Examples of tetrapods who no longer have four limbs but whose ancestors did have four limbs include snakes, amphisbaenians, caecilians, and cetaceans. So, despite the fact that these creatures no longer have four limbs, they are still tetrapods.
Tetrapods evolved from a group of vertebrates known as the tetrapodomorph fishes. These ancient fishes were a lineage of lobe-finned fishes whose paired, fleshy fins evolved into limbs with digits. This transformation took place during the Devonian Period, and is estimated to have occurred about 370 million years ago. Examples of tetrapodomorph fishes are Tiktaalik and Panderichthys.
Early tetrapods were the first vertebrates to leave the water and embark on a life on land.

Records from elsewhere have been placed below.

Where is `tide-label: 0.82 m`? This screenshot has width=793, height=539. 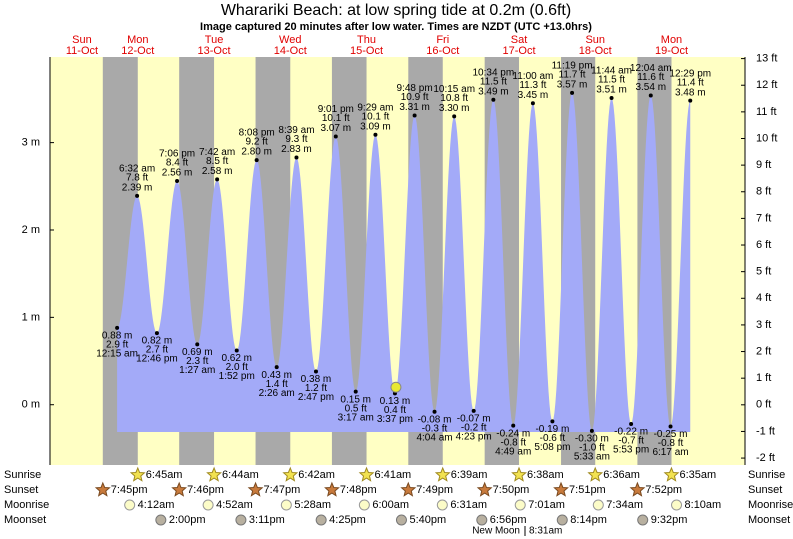
tide-label: 0.82 m is located at coordinates (158, 342).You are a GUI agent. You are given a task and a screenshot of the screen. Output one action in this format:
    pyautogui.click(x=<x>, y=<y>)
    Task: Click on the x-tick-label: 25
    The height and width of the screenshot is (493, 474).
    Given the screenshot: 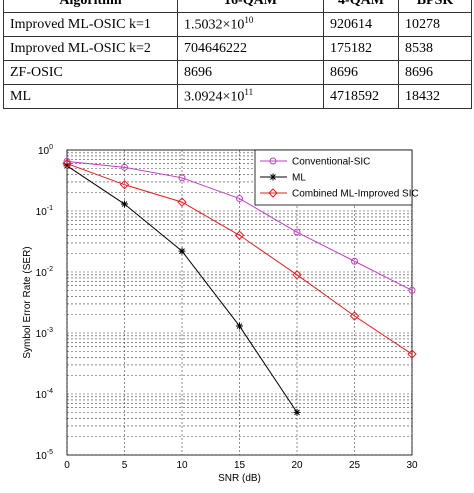 What is the action you would take?
    pyautogui.click(x=355, y=466)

Some early tetrapods that have been described in the fossil record include Acanthostega, Ichthyostega, and Nectridea.
Tetrapods, as a group, are often subdivided based on whether or not their eggs are adapted for life on land or are more suited for aquatic lifestyles. Tetrapods that have eggs adapted for terrestrial habitats are known as amniotes. Their eggs are referred to as amniotic eggs. Amniotes include all present day reptiles, birds, and mammals. Amniotes evolved about 340 million years ago during the Carboniferous Period. They arose from a group of lizard-like amphibians called the amphibian reptiliomorphs. Although amphibians are both vertebrates and tetrapods, they are not amniotes. As a result, they do not lay amniotic eggs and are, to this day, bound to aquatic habitats for reproduction.